Written problem – Scale the coordinates in the answers by multiplying each one by 0.45 and rounding to the nearest whole number, with halves rounded up. Reproduce every line of the items below, requests included, leaving all numbers in the requests unchanged and omitting the pictures.

Supplied records –
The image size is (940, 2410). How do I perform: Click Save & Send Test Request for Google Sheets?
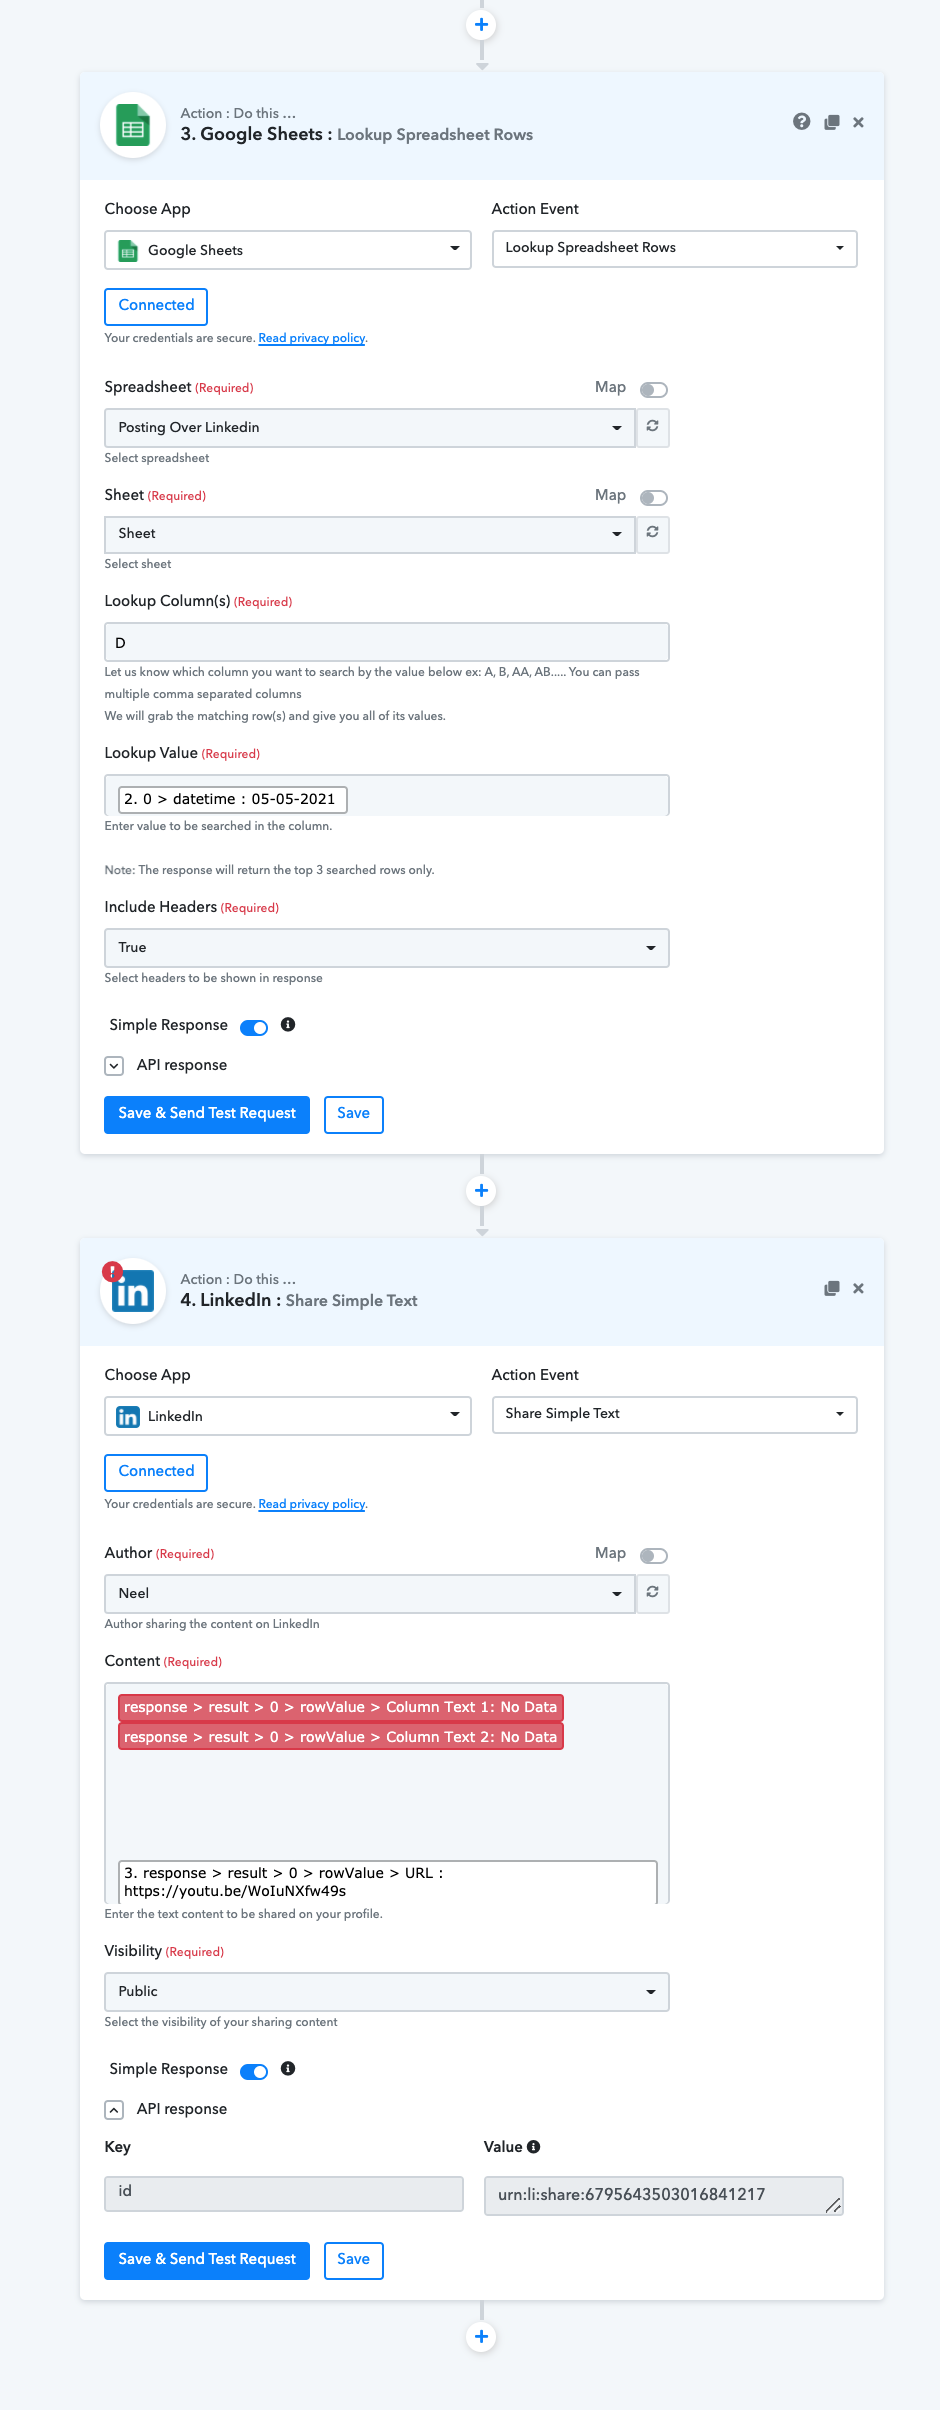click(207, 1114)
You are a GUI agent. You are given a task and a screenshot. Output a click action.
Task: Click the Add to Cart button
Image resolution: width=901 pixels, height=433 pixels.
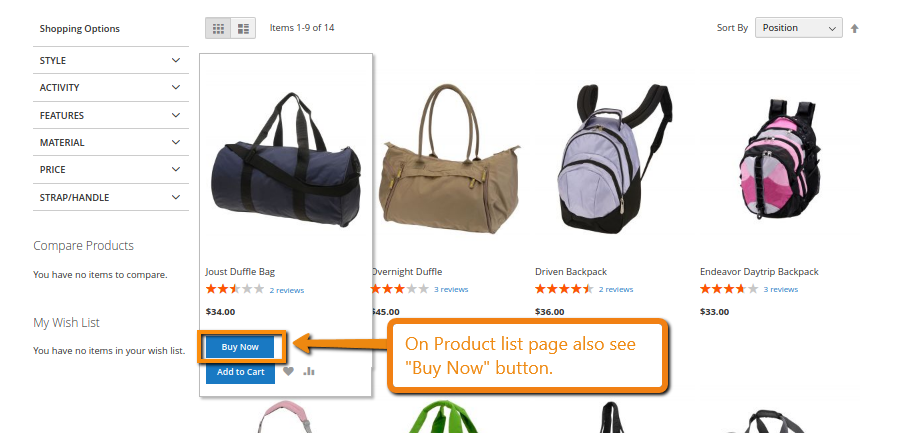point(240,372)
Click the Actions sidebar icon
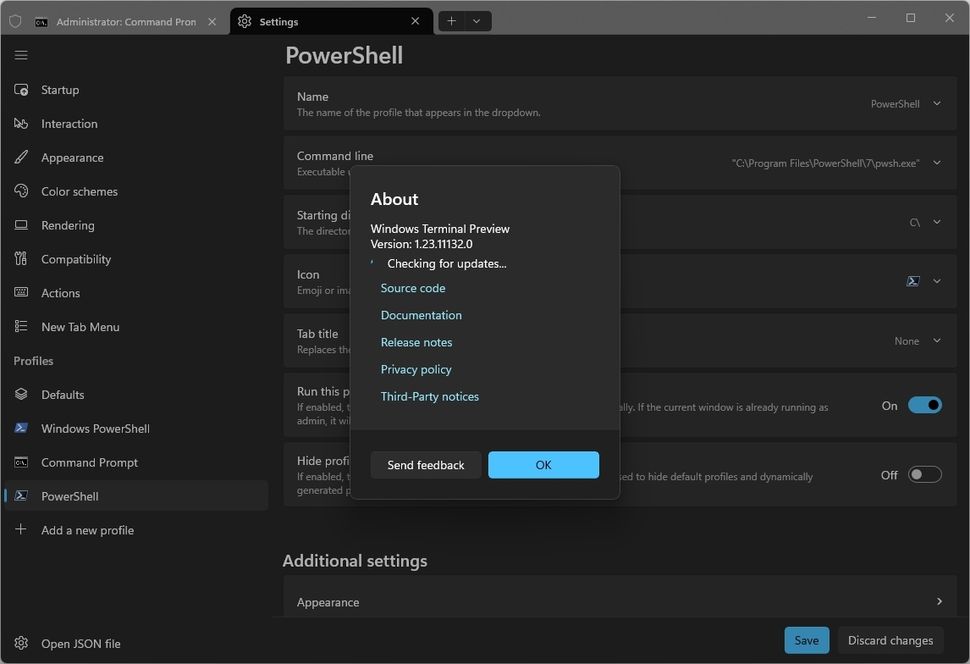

Response –
The image size is (940, 2410). How do I perform: Click Save & Send Test Request for Google Sheets?
click(93, 501)
You are a GUI agent. You are given a task and a screenshot. Output a click action.
Task: Click the Add to Cart button
Image resolution: width=901 pixels, height=433 pixels.
point(108,167)
Click the Actions sidebar icon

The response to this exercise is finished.